At a White House press briefing last week, Earnest was asked whether Obama underestimated ISIS when, in a Jan. 7 interview with the New Yorker’s David Remnick, he said “I think the analogy we use around here sometimes and I think is accurate is if a JV team puts on Lakers uniforms, that doesn’t make them Kobe Bryant.”

Prepared for the question, Earnest pulled out a transcript of Obama’s remarks which, after the “JV” quip, continued, ”I think there is a distinction between the capacity and reach of a bin Laden and a network that is actively planning major terrorist plots against the homeland versus jihadists who are engaged in various local power struggles and disputes, often sectarian.”

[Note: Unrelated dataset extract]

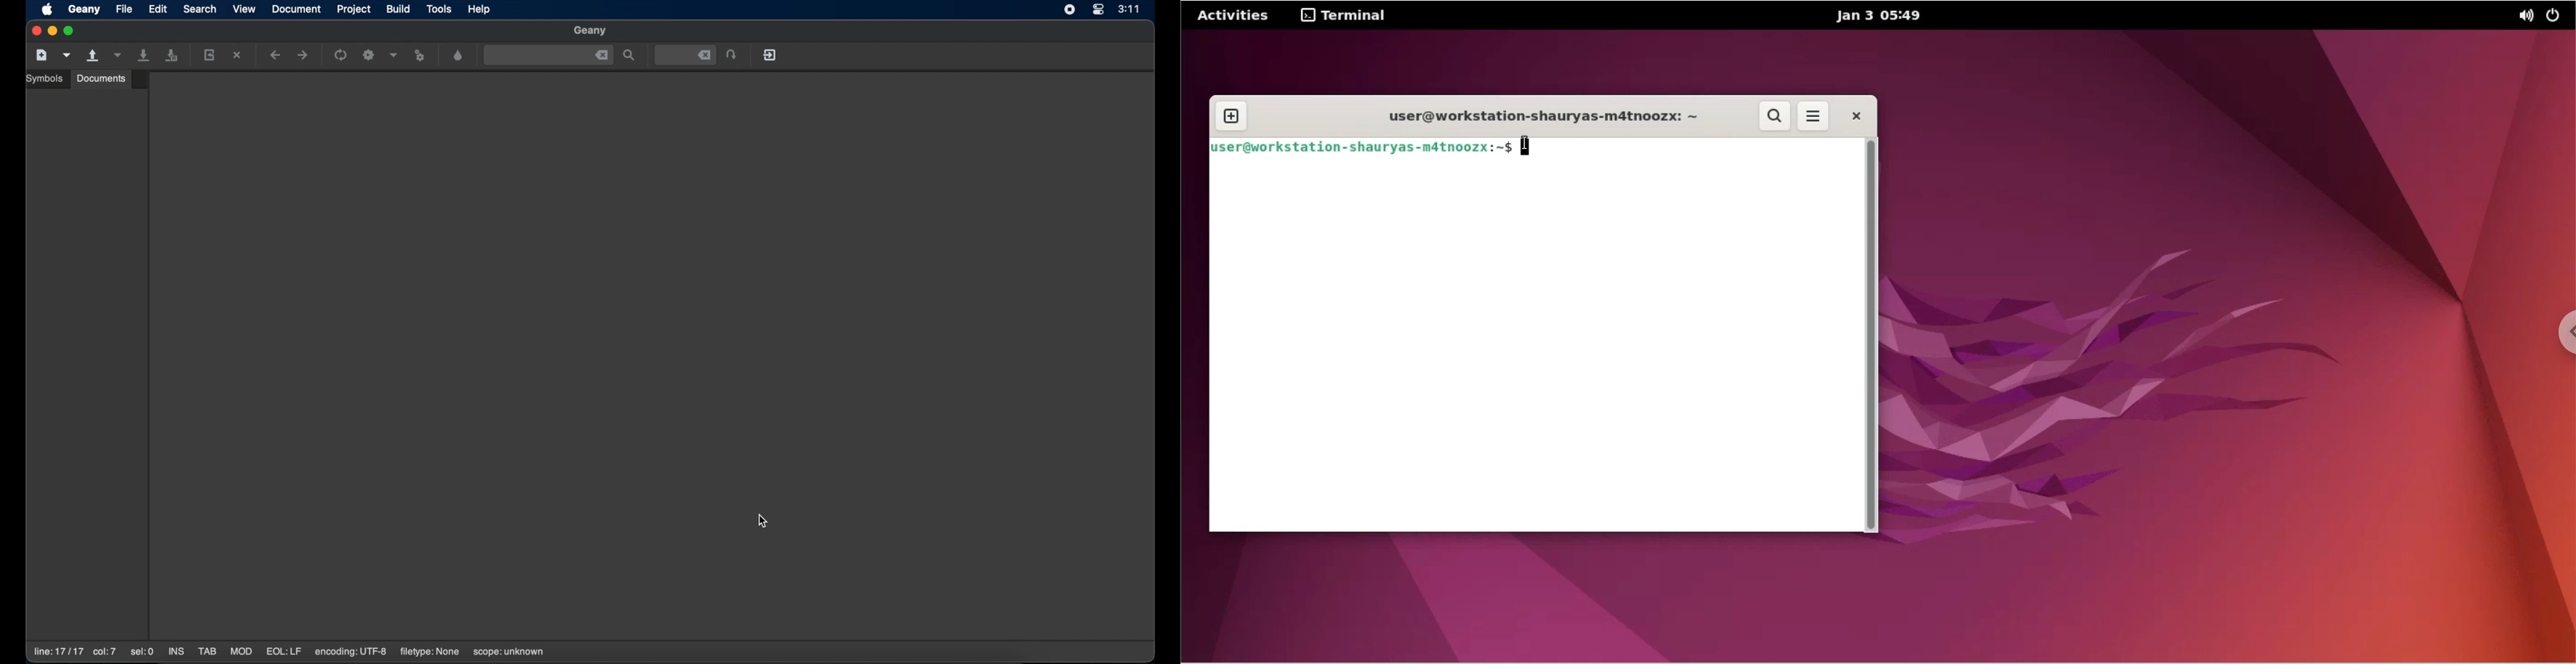  What do you see at coordinates (602, 55) in the screenshot?
I see `close` at bounding box center [602, 55].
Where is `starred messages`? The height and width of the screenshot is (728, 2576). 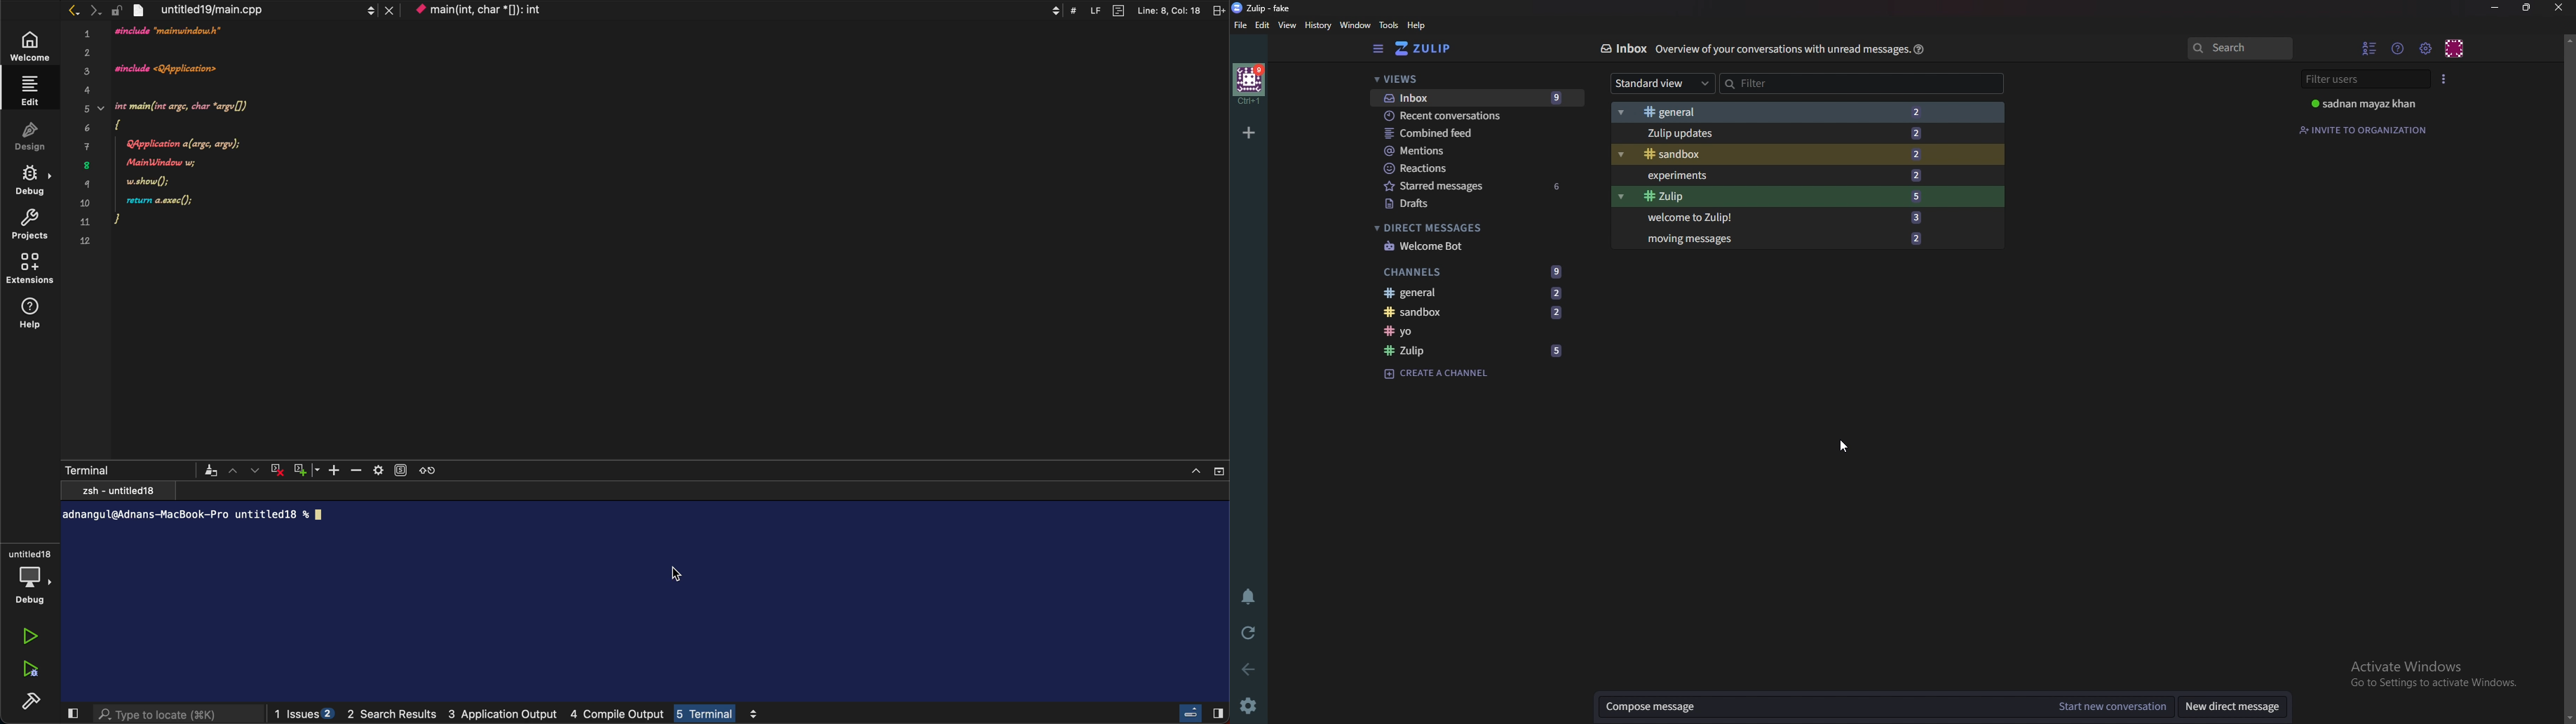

The confusion over Obama’s intention stems from there being no clear mention of ISIS. But Remnick’s question was a clear reference to the barbaric jihadist group, Kessler determined.

“But the context of Remnick’s question makes it clear that he was asking about ISIS, as the president acknowledged,” wrote Kessler, citing a Washington Post article from four days before about an “al-Qaida-affiliated force” recapturing Fallujah in Iraq.

That force was ISIS.

Comparing the group to a “JV” team, which Remick called “an uncharacteristicly flip analogy,” has come back to bite Obama as ISIS has grown much stronger over the past eight months. The blood-thirsty terrorists have not only attacked parts of Syria and Iraq, attacking Christians and religious minorities along they way, but they have beheaded two American journalists, James Foley and Steven Sotloff.

“Perhaps, at the time, the president viewed it as a local matter between jihadists, but now, eight months later, the United States is striking Islamic State targets in an effort to turn back its advance across Iraqi territory,” continued Kessler.

Obama recently ordered air strikes against ISIS units in Iraq, but has not committed to action in Syria, where the group is based.

“With the passage of eight months, the president’s ‘JV’ comment looks increasingly untenable, so we can understand why the White House spokesman would try to suggest that what is now known as the Islamic State was not the subject of the conversation,” Kessler wrote.

“But in quoting from the transcript, Earnest provided a selective reading of the discussion. In particular, he failed to provide the context in which Obama made his remarks — the takeover of Fallujah by ISIS. That’s fairly misleading. The interviewer was certainly asking about ISIS when Obama answered with his ‘JV’ remarks.”

This is not the first time a prominent fact-checker has slammed the Obama administration for distorting the truth. Obama himself was awarded PolitiFact’s 2013 “Lie of the Year” for the claim that “If you like your health care plan, you can keep it.”

Millions of Americans saw their health insurance plans cancelled after Obamacare went into effect.